This page covers information related to search logic, that is how the system searches for content based on the query you entered.
When you run a search in iManage Insight+, the following factors help determine which results are returned:
Determining relevance - Term Frequency: Inverse Document Frequency (TF:IDF)
The most relevant documents appear at the top, based on your keywords.
Relevancy increases in proportion to the number of times a word appears in the document and is offset by the number of documents in the repository that contain the word. This offset adjusts for how some words appear more frequently in general.
For example, you'll find the term “iManage” within almost all the documents in an iManage repository and probably multiple times in each document. So, though the term frequency is high, the number of documents in which this term appears is also high, indicating that it must be a very common word and thereby, the relevancy of the term in the search results is reduced.
Boolean and Proximity operators
iManage Insight+ search accepts simple or complex Boolean and bracketed Boolean expressions, and it returns a list of matching documents.
Operators can be combined to create more advanced expressions. In the absence of brackets, Boolean and proximity operators are treated in the order of precedence below.
NOT
NEAR (NEARn and PREn)
AND
OR
NOTE:
Boolean operators must be entered in uppercase (AND). If they're in lowercase (and) or combination (aNd), they're treated as literal words.
Boolean syntax is read from left to right.
Table: Boolean and Proximity operators
Operator | Description | Example |
|---|---|---|
AND | Requires both terms on either side of the Boolean operator to be present for a match. | Input: Cease AND desist Output: This query returns documents that contain both the terms Cease and Desist, even if the two terms appear in different fields, for example—Cease found in Title and Desist found in Comments. |
OR | Requires that either term (or both terms) be present for a match. | Input: Cease OR desist Output: This query returns all documents that have at least one of these terms. |
NOT | Requires that one of the specified terms is present and the other isn't present. | Input: Cash NOT Credit Output: This query returns only documents that contain Cash and not Credit. |
NEARn | In the case of a phrase search, the second term must be within n words of the first term, that is, the terms are n or fewer words apart in either direction. N is the maximum number of words that are allowed to be found in between the terms. If you don't specify n, it defaults to 5. | Input: Cash NEAR1 Agreement Output: This query returns documents in which the term Cash is within 1 word of the term Agreement. For example—documents that contain Cash Agreement or Agreement Cash are returned. Documents that contain Cash Credit Agreement are also returned, because 1 is the maximum number of words which are allowed to be found in between Cash and Agreement. |
PREn | The second term must be n words before the first term. N is the maximum number of words that are allowed to be found in between the terms. If you don't specify n, it defaults to 5. | Input: Cash PRE1 Agreement Output: This query returns only documents in which the term Cash is before the term Agreement. For example, documents that contain Cash Agreement are returned. Documents that contain Agreement Cash aren't returned (because the order of the terms is incorrect). |
When they're within a quoted phrase search, operators are ignored, even if in uppercase. For example, in—“Cease AND desist”, and “Cash NOT credit”, AND and NOT are treated as literals.

→ WRITTEN INSTRUCTION 1: Based on the search logic page, do the following statements agree with it? (a) A Boolean operator typed in lowercase, such as "and," is treated as a literal word. (b) When no n is given for NEARn, it defaults to 10. (c) Operators inside a quoted phrase search are ignored, even in uppercase. Answer yes or no for each, and quote the words of the page that decide it.
→ WRITTEN INSTRUCTION 2: Reproduce word for word the stretch of the search logic page from "Operators can be" through "(NEARn and PREn)".

→ SOURCE EXCERPT:

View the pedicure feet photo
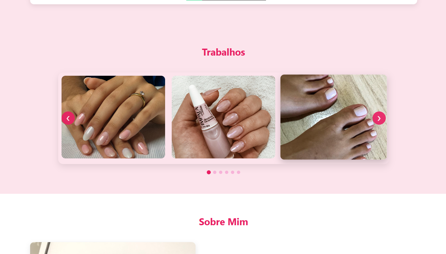Screen dimensions: 446x254 coord(334,117)
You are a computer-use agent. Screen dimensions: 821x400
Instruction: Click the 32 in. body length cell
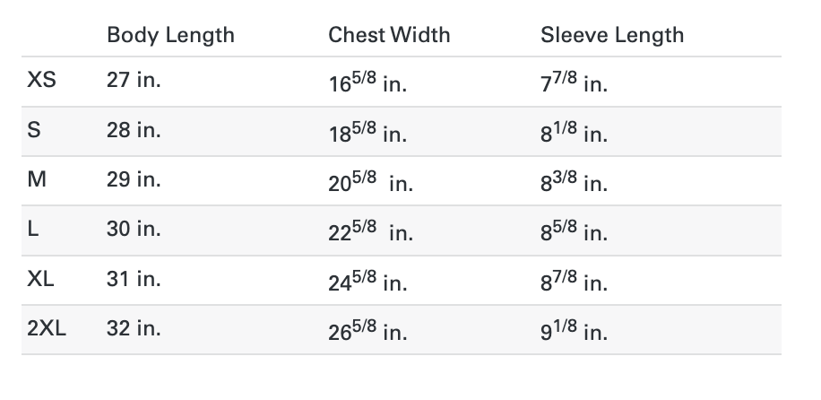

→ ANSWER 1:
(a) Yes: "If they're in lowercase (and) or combination (aNd), they're treated as literal words."
(b) No: "If you don't specify n, it defaults to 5."
(c) Yes: "When they're within a quoted phrase search, operators are ignored, even if in uppercase."

→ ANSWER 2:
Operators can be combined to create more advanced expressions. In the absence of brackets, Boolean and proximity operators are treated in the order of precedence below.
NOT
NEAR (NEARn and PREn)